Sunday, March 31, 2013

Interval Twelve - Seven Beauties

A Review of Seven Beauties, a film by Lina Wertmuller
                                             
                                                                                                   
                                                  The cover of the film Seven Beauties
Released in 1975, this movie received nominations for Best Director, Best Actor, Best Screenplay and Best Foreign Film from the Academy Awards, Golden Globes, Screen Director’s Guild, and New York Film Critics Circle Awards.  
   Ths review  is written primarily by an associate who has served as a guide to all things Jewish, such as ceremonies and prayers for the blog A Ball for Genia. Here is his reaction to the movie—
   I’d never seen Lina Wertmuller’s movie Seven Beauties although, as a Jew, I’ve tried to see all movies, documentaries, docudramas  and fictions  relating even remotely to the Holocaust. Seeing Seven Beauties now, at a considerable distance from World War II, still evokes emotions relating to the horrors of that time.  Early in the movie, it becomes obvious that the nominations of Lina Wertmüller as Best Director, Giancarlo Giannini as Best actor, and the movie as Best Foreign Film, are justified.
   The star of Seven beauties is Giancarlo Giannini, who brilliantly plays Pasqualino Frafuso.  Because of Pasqualino’s reputation as a seducer (and perhaps a pimp), he gains the title the name Pasqualino Settebellezze (Pasqualino Seven Beauties), which implies that he is irresistible to women.  (He confesses he doesn’t know why because he thinks himself pretty ugly.)           
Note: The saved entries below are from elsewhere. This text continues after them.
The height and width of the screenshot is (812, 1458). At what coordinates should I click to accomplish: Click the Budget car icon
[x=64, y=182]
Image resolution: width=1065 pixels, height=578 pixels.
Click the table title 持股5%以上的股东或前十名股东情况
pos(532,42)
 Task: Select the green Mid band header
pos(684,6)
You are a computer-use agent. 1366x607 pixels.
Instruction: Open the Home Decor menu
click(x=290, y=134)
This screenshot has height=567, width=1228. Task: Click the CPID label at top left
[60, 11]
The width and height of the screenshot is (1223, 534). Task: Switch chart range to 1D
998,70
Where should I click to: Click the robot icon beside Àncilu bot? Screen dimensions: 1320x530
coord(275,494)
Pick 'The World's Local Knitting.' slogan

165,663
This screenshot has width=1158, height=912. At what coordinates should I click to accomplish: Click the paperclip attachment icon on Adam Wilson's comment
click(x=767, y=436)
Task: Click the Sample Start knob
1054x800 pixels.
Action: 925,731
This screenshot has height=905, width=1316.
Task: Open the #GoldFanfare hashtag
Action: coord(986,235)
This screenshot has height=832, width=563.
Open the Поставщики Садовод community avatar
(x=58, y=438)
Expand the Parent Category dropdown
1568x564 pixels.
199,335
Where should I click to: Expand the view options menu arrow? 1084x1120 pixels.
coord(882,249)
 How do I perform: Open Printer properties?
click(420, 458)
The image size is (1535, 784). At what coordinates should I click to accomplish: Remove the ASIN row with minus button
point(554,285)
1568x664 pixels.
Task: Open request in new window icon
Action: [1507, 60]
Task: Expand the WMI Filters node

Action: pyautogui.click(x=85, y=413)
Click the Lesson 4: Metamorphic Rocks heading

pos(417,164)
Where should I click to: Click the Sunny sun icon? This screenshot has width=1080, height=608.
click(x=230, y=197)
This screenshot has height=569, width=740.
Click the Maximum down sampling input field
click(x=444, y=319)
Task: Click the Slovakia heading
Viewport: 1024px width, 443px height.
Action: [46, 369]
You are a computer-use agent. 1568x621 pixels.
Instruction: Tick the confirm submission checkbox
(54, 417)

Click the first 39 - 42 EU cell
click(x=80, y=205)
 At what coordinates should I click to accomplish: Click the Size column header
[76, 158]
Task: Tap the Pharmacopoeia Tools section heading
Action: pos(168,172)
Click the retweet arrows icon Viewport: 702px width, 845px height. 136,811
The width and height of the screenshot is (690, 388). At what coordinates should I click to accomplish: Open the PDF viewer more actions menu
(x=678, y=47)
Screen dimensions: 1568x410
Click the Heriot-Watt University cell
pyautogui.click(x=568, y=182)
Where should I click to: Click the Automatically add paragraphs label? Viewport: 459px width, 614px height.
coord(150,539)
                                         Pasqualino Frafuso
     But this “virtue” proves to be a life saver later on when he is imprisoned in a Nazi concentration camp.
     Torn between devotion to his sisters, and striving for success in his professional activity, he wends his way through a mixture of comic and tragic adventures. One of his adventures results in the accidental shooting of his sister’s fat pimp, and the problem of disposing of the body. He solves the problem by chopping the body up and loading it into three very heavy bundles, which he plans on shipping off  to three different cities. But the bundles  are very heavy—so heavy that he staggers about much as Charlie Chaplin would, which provides a comedy bit, especially when he has to fight off a big dog that is very curious as to what those bundles contain.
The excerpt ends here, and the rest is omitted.